Voice RAG

Using NoSQL API? Please refer to our our related guide on creating an AI Assistant powered by Azure OpenAI services integrated with Azure Cosmos DB Core (NoSQL) API. Learn how to leverage Azure Cosmos DB's flexible schema, powerful querying capabilities, and global distribution while building intelligent conversational experiences.
Voice RAG: Real-time intelligent communication between human and AI, utilizing human-like voices for seamless interactions.
Real-time AI Assistant: Delivers intelligent responses on your own data instantly by using Azure OpenAI services, seamlessly integrated with Azure Cosmos DB for MongoDB.
Microsoft and Cazton: We work closely with OpenAI, Azure OpenAI and many other Microsoft teams. Thanks to Microsoft for providing us very early access to critical technologies. We are fortunate to have been working on GPT-3 since 2020, a couple years before ChatGPT was launched.
Top clients: At Cazton, we help Fortune 500, large, mid-size and startup companies with Big Data, AI and ML, GenAI, OpenAI and open source AI models, custom software development, deployment (MLOps), consulting, recruiting services and hands-on training services. Our clients include Microsoft, Broadcom, Thomson Reuters, Bank of America, Macquarie, Dell and more.

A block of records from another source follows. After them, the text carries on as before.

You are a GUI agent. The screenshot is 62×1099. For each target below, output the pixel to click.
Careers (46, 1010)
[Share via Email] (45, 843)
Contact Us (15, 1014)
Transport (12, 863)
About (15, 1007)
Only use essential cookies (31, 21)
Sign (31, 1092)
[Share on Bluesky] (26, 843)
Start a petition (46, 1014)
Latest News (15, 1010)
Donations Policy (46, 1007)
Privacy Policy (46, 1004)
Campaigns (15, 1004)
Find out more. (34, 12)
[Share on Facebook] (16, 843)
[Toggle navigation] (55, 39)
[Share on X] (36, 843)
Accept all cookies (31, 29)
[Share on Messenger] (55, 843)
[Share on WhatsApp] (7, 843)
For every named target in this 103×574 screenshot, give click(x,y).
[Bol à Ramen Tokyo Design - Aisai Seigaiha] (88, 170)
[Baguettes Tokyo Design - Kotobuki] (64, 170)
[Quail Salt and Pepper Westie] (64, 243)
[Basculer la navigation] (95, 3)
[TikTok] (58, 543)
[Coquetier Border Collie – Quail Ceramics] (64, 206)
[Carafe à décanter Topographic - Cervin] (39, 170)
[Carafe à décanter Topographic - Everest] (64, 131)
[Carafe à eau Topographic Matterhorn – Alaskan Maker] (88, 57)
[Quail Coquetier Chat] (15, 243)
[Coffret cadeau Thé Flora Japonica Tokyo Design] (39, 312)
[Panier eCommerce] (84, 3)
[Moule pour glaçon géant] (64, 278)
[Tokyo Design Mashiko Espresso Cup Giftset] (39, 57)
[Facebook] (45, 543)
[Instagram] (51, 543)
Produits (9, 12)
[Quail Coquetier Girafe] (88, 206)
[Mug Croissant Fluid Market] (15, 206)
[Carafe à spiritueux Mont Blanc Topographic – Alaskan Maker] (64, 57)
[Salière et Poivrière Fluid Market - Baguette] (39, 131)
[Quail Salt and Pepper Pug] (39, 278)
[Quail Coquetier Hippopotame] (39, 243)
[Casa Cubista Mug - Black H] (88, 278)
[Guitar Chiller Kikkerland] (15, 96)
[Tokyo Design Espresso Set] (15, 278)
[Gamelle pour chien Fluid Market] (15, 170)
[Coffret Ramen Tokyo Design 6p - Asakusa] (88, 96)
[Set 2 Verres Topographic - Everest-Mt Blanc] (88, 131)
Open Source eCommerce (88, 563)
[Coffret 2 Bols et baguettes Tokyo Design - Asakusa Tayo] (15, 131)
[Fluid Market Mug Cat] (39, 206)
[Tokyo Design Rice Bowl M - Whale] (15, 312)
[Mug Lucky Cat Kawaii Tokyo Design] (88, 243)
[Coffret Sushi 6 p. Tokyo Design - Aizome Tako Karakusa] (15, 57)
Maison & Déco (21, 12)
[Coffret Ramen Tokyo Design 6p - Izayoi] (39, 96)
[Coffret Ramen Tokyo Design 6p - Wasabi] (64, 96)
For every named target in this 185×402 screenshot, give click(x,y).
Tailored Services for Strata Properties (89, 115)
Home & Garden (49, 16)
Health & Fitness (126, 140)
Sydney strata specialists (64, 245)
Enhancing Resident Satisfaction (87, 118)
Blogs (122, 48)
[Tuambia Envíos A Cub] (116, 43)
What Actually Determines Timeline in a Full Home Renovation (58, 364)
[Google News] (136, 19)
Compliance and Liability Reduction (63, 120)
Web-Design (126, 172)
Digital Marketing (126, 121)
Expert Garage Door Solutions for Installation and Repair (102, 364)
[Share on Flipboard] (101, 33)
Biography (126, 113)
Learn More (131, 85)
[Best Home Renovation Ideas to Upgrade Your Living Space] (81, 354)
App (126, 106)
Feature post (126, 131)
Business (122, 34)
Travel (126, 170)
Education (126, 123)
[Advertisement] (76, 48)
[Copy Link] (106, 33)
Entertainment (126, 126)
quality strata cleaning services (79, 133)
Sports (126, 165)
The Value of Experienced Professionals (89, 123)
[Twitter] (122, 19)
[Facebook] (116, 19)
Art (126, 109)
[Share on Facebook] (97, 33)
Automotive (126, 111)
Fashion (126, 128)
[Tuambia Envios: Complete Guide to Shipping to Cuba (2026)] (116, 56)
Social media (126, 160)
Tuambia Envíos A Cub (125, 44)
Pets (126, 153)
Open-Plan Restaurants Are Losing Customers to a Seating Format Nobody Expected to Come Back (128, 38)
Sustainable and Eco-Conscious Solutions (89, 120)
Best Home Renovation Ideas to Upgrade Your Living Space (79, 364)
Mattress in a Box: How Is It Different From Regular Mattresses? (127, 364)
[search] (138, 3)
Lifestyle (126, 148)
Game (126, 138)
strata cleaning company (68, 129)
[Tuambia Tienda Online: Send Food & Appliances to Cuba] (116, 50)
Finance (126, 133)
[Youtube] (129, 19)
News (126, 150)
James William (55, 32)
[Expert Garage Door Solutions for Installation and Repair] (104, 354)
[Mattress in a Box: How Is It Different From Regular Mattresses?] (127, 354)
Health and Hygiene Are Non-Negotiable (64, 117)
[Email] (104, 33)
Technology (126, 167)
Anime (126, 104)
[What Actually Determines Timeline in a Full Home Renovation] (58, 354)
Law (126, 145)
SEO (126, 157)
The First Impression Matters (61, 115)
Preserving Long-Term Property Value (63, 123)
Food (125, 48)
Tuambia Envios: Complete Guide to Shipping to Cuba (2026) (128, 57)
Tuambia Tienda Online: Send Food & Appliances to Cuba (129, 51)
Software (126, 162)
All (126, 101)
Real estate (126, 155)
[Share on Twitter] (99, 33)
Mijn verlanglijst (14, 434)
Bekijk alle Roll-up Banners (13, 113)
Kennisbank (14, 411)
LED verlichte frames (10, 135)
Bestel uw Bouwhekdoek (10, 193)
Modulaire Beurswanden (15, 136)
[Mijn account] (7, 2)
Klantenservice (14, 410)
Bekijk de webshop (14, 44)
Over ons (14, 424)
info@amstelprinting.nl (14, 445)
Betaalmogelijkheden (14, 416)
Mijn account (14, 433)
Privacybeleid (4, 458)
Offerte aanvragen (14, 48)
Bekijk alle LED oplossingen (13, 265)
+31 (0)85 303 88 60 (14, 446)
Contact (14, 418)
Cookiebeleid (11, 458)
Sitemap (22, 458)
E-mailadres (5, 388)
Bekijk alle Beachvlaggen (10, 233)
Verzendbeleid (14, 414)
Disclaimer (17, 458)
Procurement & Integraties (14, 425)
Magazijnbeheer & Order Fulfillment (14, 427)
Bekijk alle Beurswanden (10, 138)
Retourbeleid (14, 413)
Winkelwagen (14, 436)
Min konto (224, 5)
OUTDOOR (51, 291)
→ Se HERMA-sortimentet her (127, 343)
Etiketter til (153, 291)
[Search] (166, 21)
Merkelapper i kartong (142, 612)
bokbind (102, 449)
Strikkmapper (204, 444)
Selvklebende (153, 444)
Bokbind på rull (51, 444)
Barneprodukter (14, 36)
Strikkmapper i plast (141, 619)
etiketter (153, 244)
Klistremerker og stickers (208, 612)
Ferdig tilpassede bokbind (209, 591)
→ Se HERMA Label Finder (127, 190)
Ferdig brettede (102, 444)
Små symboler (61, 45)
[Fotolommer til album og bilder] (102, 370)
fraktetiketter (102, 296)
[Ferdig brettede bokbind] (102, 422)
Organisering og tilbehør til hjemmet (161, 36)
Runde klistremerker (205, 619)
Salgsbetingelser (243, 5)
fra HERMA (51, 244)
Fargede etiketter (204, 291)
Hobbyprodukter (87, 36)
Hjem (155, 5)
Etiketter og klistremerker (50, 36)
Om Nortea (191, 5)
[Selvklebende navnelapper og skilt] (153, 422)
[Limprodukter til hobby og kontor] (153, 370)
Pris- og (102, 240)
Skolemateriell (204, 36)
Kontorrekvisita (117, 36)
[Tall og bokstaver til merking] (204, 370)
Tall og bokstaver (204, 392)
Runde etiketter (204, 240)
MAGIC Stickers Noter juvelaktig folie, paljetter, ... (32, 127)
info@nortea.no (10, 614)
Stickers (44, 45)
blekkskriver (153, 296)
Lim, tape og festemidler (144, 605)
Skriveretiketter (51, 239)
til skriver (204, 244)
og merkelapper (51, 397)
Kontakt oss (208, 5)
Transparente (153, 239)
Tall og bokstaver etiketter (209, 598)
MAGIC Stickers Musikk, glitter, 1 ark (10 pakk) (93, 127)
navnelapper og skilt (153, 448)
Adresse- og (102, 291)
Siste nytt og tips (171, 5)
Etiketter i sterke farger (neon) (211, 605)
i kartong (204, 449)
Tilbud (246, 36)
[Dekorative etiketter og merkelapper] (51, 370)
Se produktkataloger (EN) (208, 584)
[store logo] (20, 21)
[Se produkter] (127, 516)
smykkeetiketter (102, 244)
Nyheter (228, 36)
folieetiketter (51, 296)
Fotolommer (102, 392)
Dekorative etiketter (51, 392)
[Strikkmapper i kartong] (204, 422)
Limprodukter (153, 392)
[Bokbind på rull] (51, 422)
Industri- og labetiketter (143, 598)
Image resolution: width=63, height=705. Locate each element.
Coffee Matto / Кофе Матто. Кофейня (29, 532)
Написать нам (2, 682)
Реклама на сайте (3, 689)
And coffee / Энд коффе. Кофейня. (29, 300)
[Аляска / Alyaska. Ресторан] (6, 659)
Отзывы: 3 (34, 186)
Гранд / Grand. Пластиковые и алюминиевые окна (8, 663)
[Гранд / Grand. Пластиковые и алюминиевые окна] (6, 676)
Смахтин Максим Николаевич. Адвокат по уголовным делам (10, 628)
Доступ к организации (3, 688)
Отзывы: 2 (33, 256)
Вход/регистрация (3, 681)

We are excited to announce the open-sourcing of our Real-Time AI Assistant, leveraging Azure OpenAI GPT-4o Realtime API and Cosmos DB for rapid data queries and intelligent, real-time interactions. By building on Microsoft’s original framework, we’ve adapted the solution to use Azure Cosmos DB for MongoDB instead of Azure AI Search, ensuring optimized data management and retrieval.

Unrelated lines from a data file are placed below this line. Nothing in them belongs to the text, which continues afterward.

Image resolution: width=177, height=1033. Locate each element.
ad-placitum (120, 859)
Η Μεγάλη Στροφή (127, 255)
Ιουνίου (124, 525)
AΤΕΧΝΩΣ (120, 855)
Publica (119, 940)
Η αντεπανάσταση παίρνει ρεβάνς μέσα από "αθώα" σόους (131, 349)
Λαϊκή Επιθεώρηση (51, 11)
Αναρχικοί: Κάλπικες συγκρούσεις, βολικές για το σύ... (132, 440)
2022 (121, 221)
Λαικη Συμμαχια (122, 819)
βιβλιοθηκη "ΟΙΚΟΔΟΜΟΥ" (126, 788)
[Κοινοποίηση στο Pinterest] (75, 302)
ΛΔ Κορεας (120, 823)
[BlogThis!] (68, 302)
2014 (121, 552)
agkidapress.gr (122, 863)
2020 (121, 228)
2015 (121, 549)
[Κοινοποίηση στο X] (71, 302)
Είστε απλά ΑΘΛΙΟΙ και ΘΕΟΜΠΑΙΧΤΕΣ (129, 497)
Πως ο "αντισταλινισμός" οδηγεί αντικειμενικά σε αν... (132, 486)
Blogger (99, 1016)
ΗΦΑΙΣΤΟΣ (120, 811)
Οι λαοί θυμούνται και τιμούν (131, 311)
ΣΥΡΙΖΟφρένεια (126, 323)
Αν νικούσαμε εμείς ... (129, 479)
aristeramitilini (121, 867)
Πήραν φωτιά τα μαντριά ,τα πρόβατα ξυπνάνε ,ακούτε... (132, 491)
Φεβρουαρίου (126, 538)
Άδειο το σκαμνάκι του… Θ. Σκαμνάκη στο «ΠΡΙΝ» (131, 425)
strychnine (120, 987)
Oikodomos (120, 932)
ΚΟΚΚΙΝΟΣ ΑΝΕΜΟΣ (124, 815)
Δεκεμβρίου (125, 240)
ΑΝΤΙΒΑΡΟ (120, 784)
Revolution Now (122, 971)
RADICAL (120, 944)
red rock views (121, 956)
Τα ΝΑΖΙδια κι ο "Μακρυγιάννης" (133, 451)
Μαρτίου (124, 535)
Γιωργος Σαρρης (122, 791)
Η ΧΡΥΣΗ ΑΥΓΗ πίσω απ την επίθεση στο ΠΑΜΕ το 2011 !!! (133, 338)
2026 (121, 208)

Our solution integrates human-like AI voice responses, allowing users to interact naturally using voice commands. This release includes both the source code and a video demo, showcasing how the assistant provides real-time answers to spoken queries with AI-generated speech.

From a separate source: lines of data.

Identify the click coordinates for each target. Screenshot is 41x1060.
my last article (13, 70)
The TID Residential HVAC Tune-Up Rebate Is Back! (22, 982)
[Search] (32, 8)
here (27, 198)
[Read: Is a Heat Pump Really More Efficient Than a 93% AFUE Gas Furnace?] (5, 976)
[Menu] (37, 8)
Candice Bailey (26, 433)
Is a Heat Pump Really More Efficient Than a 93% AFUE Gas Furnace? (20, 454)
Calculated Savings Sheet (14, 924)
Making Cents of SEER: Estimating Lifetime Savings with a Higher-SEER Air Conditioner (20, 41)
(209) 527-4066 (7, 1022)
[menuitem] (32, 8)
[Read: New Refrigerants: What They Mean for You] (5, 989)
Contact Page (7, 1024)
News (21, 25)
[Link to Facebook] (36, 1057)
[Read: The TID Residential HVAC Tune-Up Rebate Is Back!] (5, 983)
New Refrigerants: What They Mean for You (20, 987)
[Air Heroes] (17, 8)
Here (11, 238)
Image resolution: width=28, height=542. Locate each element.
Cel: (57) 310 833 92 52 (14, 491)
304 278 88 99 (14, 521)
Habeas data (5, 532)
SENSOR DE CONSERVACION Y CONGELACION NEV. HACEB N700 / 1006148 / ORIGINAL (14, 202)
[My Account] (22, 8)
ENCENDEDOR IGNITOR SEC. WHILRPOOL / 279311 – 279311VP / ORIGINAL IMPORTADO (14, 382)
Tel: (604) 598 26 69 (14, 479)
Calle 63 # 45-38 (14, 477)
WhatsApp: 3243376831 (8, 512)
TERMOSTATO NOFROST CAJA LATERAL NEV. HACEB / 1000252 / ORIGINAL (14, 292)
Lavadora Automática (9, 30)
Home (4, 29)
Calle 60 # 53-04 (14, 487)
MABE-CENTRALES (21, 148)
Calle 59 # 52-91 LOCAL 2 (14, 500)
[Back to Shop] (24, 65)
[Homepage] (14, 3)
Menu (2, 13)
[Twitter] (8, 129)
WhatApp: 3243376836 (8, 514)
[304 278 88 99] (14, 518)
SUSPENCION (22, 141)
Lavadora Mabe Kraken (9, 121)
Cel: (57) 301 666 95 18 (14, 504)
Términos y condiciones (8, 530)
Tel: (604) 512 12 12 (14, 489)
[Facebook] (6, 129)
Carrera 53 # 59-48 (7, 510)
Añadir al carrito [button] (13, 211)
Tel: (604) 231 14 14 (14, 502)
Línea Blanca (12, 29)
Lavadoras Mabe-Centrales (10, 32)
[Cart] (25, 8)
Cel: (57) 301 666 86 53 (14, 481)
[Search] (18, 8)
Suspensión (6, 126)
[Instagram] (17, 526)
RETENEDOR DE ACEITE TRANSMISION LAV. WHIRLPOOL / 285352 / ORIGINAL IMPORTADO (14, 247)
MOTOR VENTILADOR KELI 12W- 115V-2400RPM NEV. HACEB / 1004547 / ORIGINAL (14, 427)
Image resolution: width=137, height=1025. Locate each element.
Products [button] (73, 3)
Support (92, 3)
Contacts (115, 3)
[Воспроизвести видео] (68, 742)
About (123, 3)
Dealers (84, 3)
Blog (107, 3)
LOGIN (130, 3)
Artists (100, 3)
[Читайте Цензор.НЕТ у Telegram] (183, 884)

This embedded video showcases the AI assistant in action, featuring:

Voice-based conversations between a user and the AI assistant.
AI-generated responses that sound remarkably human.
Real-time query execution with results retrieved from Cosmos DB.

Our solution features multiple key components, all working together to provide efficient, real-time query capabilities. Let’s explore the major files that power the system.

The Foundation of the AI System (app.py)

Loads environment variables and connects to Azure services like Cosmos DB and OpenAI.
Configures the AI assistant’s behavior for processing incoming queries.
Serves both static files and dynamic API endpoints.

The AI assistant uses retrieved knowledge to answer questions in real-time, making it ideal for dynamic business applications.

Advanced Document Retrieval and Processing (ragtools.py)

Chunking and Overlap: Large documents are broken into manageable 1,000-character chunks with 150-character overlaps to preserve context across sections.
HNSW Vector Search: Uses HNSW (Hierarchical Navigable Small World) indexing for nearest-neighbor searches. This ensures quick and accurate search performance across large datasets.
Azure OpenAI Embeddings: Vector-based similarity search is conducted by comparing a query to the document vectors, finding the most relevant documents. This allows for highly accurate retrieval based on semantic meaning rather than keywords alone. Documents are retrieved with metadata to help contextualize the results, which are formatted for AI-driven responses.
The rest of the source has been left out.